Berset Alain · Ständerat · 2004-06-10
Berset Alain · Ständerat · Freiburg · Sozialdemokratische Fraktion · 2004-06-10
Wortprotokoll
A une courte majorité, la commission n'a pas souhaité inscrire cet article dans le programme de législature, et je vais vous en donner les raisons principales.
1. La commission a été d'avis qu'il faut absolument laisser une certaine marge de manoeuvre au Conseil fédéral pour réaliser son travail. Dans ce sens, le calendrier extrêmement serré qui est fixé par la proposition de minorité Pfisterer Thomas est tellement contraignant qu'il a paru à la commission impossible de réaliser une telle tâche de façon sérieuse jusqu'à fin 2004. Si le Conseil fédéral était néanmoins obligé de le faire, parce que nous l'aurions inscrit dans le programme de législature, le résultat pourrait être décevant. La commission a aussi fait remarquer que, dans l'ensemble du programme de législature, il n'y a aucune autre proposition qui fixe un délai aussi bref et un ultimatum aussi serré au Conseil fédéral. La date butoir est à fin 2004 déjà, dans quelques mois, c'est dire que ça laisse très peu de temps.

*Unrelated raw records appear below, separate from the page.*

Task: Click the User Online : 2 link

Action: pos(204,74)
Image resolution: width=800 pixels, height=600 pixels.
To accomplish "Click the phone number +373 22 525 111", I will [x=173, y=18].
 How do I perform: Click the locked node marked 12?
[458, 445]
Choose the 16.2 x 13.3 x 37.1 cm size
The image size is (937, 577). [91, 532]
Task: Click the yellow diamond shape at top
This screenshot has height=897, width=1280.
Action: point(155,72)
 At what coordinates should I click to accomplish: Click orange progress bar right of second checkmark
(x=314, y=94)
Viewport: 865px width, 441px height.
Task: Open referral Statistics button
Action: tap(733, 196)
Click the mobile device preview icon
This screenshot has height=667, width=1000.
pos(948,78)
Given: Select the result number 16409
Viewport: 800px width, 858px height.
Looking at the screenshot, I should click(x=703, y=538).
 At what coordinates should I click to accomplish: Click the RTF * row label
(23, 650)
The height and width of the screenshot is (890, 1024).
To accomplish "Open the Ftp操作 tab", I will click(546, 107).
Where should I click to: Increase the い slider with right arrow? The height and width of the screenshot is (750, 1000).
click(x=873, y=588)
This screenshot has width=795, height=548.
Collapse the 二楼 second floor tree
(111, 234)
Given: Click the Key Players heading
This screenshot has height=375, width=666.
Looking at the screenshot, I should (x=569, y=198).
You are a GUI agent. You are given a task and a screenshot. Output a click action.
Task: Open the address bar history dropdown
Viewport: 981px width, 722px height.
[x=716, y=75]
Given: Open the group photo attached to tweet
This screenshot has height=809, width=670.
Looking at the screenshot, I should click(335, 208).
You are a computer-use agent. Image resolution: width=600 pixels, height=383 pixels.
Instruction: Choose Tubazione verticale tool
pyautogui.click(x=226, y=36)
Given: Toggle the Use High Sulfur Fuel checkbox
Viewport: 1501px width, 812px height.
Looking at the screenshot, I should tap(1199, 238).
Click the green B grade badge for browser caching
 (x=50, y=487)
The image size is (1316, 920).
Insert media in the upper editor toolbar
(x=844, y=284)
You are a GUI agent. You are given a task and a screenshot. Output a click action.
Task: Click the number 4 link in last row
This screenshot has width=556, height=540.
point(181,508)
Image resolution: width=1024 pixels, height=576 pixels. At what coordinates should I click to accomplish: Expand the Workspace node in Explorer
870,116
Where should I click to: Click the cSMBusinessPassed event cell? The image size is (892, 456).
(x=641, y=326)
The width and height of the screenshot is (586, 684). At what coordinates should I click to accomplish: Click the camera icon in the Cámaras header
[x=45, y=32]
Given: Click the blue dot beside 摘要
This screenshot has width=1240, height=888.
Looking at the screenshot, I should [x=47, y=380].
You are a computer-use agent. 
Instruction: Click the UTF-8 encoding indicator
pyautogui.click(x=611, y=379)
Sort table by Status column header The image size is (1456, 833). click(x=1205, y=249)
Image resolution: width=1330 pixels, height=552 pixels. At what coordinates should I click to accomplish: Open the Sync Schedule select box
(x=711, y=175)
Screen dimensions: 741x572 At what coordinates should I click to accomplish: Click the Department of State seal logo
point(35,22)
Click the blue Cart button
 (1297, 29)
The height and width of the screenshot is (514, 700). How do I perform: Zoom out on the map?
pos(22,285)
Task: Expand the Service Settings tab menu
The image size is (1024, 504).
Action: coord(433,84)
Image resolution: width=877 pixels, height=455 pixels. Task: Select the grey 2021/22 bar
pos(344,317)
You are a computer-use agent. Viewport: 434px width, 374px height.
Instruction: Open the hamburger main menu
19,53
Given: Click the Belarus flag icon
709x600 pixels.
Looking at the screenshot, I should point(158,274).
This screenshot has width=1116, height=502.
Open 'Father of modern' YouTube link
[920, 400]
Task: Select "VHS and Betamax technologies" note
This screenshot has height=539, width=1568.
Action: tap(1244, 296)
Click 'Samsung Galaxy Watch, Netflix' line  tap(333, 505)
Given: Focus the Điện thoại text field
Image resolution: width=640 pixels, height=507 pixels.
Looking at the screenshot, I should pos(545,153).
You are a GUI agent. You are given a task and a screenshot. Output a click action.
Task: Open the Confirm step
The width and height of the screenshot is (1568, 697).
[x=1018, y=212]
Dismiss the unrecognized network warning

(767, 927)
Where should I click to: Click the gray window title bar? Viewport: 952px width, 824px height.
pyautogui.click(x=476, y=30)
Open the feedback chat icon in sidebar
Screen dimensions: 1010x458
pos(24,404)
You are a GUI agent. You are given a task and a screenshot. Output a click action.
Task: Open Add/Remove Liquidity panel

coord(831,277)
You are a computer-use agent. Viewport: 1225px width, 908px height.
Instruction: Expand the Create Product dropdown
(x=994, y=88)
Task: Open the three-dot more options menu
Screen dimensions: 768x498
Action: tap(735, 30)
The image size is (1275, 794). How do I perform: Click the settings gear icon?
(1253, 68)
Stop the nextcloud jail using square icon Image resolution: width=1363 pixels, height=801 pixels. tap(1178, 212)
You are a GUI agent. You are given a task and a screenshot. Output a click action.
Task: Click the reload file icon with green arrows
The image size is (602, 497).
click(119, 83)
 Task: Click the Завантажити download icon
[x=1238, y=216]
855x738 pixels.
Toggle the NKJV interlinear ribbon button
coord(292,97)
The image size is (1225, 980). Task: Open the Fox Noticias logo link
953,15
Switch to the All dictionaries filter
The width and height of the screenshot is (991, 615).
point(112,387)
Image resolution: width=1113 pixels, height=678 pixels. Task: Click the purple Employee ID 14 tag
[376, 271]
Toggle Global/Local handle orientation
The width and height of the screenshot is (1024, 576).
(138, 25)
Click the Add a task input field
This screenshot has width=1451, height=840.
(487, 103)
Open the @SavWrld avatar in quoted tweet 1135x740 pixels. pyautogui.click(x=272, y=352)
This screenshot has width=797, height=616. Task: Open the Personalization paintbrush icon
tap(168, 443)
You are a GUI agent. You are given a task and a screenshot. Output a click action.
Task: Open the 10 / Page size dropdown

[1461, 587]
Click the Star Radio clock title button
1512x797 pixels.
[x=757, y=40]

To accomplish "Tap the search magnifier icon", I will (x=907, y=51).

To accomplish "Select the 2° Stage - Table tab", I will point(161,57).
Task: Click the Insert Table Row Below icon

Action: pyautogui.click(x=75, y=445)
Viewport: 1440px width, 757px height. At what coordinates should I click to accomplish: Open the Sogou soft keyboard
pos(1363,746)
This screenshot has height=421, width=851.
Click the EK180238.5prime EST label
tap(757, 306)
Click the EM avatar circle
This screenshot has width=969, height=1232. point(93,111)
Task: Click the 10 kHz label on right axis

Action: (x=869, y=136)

2. La commission a estimé que cette proposition est inutile, dans la mesure où son contenu se trouve déjà dans l'article 4 selon le projet du Conseil fédéral, et elle a estimé que cette version laisse justement la marge de manoeuvre nécessaire au Conseil fédéral, ce qui est évidemment positif.
3. La proposition de la minorité demande que le Conseil fédéral fasse ce qu'il est déjà en train de faire. Plusieurs membres de la commission ont rappelé que tout exécutif digne de ce nom se dote évidemment d'un tel projet. Et c'est pour cette raison qu'il a paru également inutile à la majorité de le redire ici.
Je résume: le calendrier est trop serré, il n'y a aucun autre endroit dans le programme de législature où l'on fixe un tel ultimatum au Conseil fédéral; ce que souhaite la minorité est déjà compris dans l'article 4; et, finalement, on demanderait ici au Conseil fédéral de réaliser un exercice qu'il remplit déjà.
Ce sont les raisons principales qui ont poussé la majorité de la commission à soutenir la version du Conseil fédéral.